同様に、ヘンリーがフランス王女キャサリンに求婚する終幕の場面が、ここまで美しく、簡潔で、誠実に機能するのを観たことがない(キャサリン役のジェシー・バックリーも実に愛らしい)。
また、戦士としての側面も明確に描かれている。とりわけ「もう一度、突破口へ(Once more unto the breach)」の演説は喚起力が高く、さらにアジャンクールの戦い前夜、夜陰の中で兵たちの間を歩く場面でもそれが伝わる。ロウはテキストを巧みに扱う。常に滑らかな語り口というわけではないが、つねに明晰で、情景を立ち上げる力がある。
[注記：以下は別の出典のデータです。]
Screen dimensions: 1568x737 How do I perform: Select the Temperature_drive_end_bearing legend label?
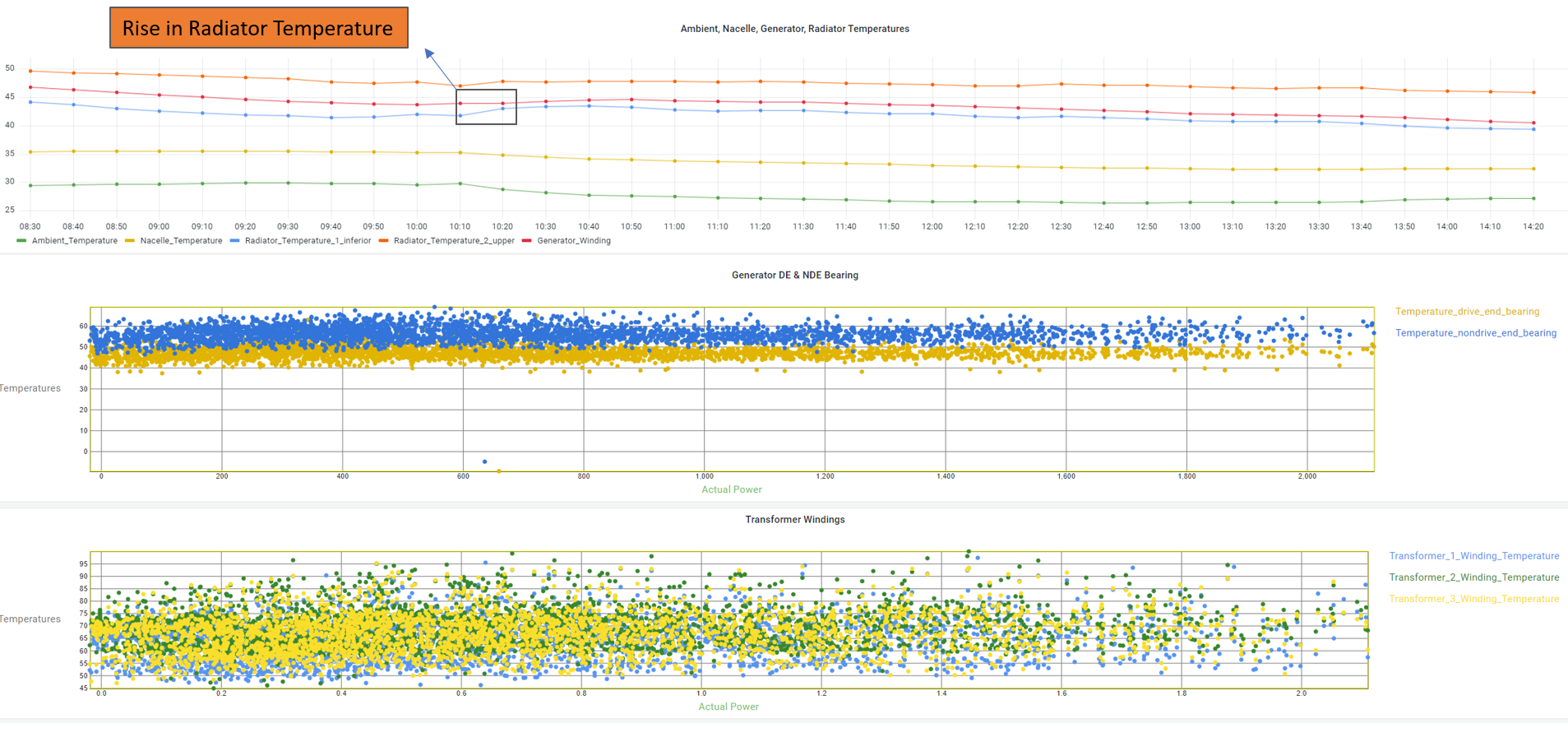[x=1467, y=312]
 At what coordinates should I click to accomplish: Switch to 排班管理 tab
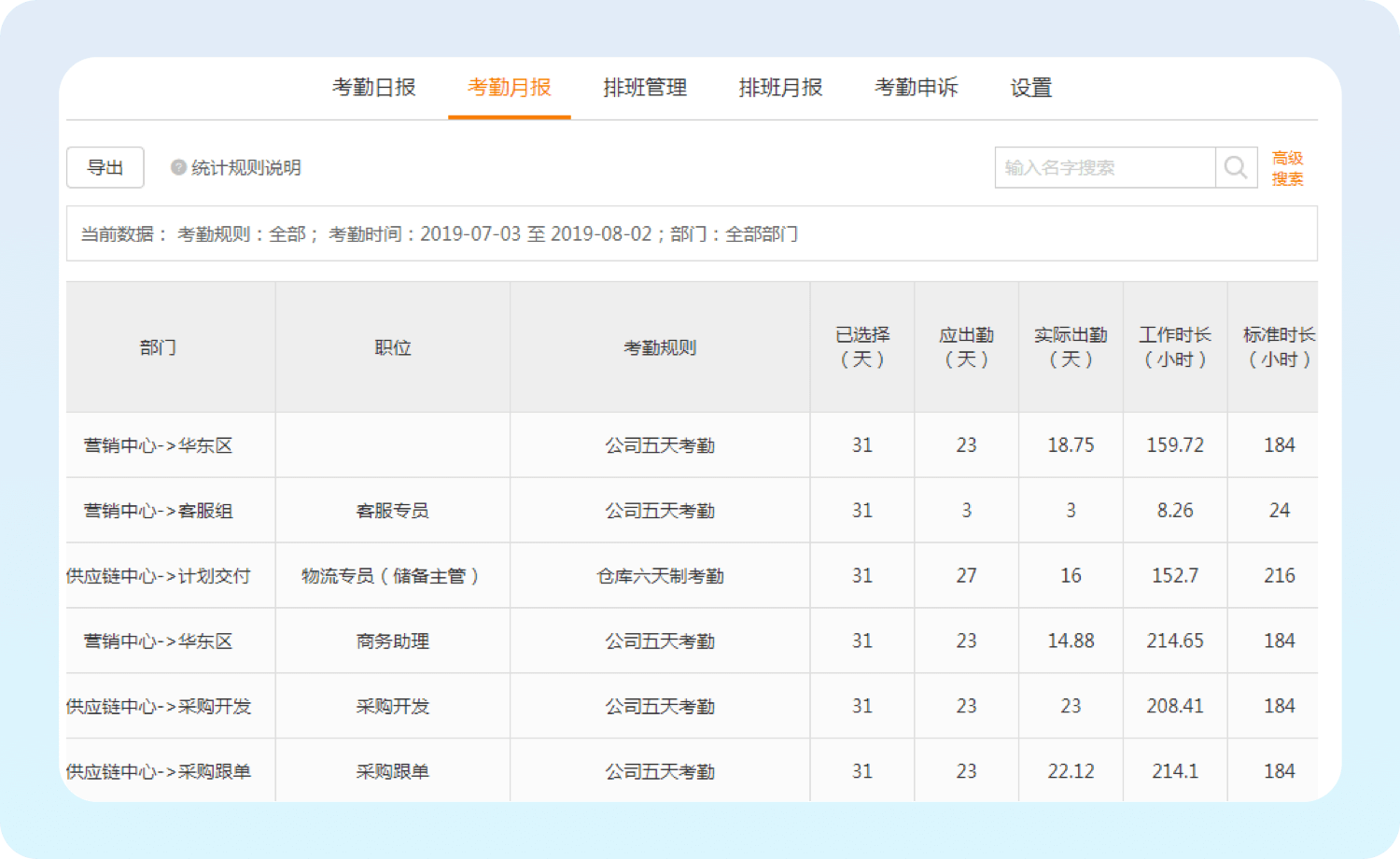pos(645,88)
ロウに驚くほど似合う、モダンな中世風衣裳も大きい——役姿にまったく無理がない。
脇を固める俳優陣の支えも本当に見事だ。マット・ライアン(素晴らしいフルーエレン)、ジェームズ・ローンソン(老練なエクセター)、プラサンナ・プワナラジャ(響きと洞察のあるモンジュワ)、ノーマ・ドゥメズウェニ(乾いた味わいが絶妙なアリス)、ノーマン・ボウマン(ウィリアムズ役も秀逸)。
だが、良いことばかりではない。
冒頭15分はほとんど理解不能に近い。リチャード・クリフォード(イーリー)とマイケル・ハドリー(カンタベリー)が第1幕の状況説明に手こずり、言葉をただ噛み砕くように処理してしまう。ロン・クックはピストル役を投げやりに演じており、その投げ方はサー・トビー・ベルチのときと同じ類いだ。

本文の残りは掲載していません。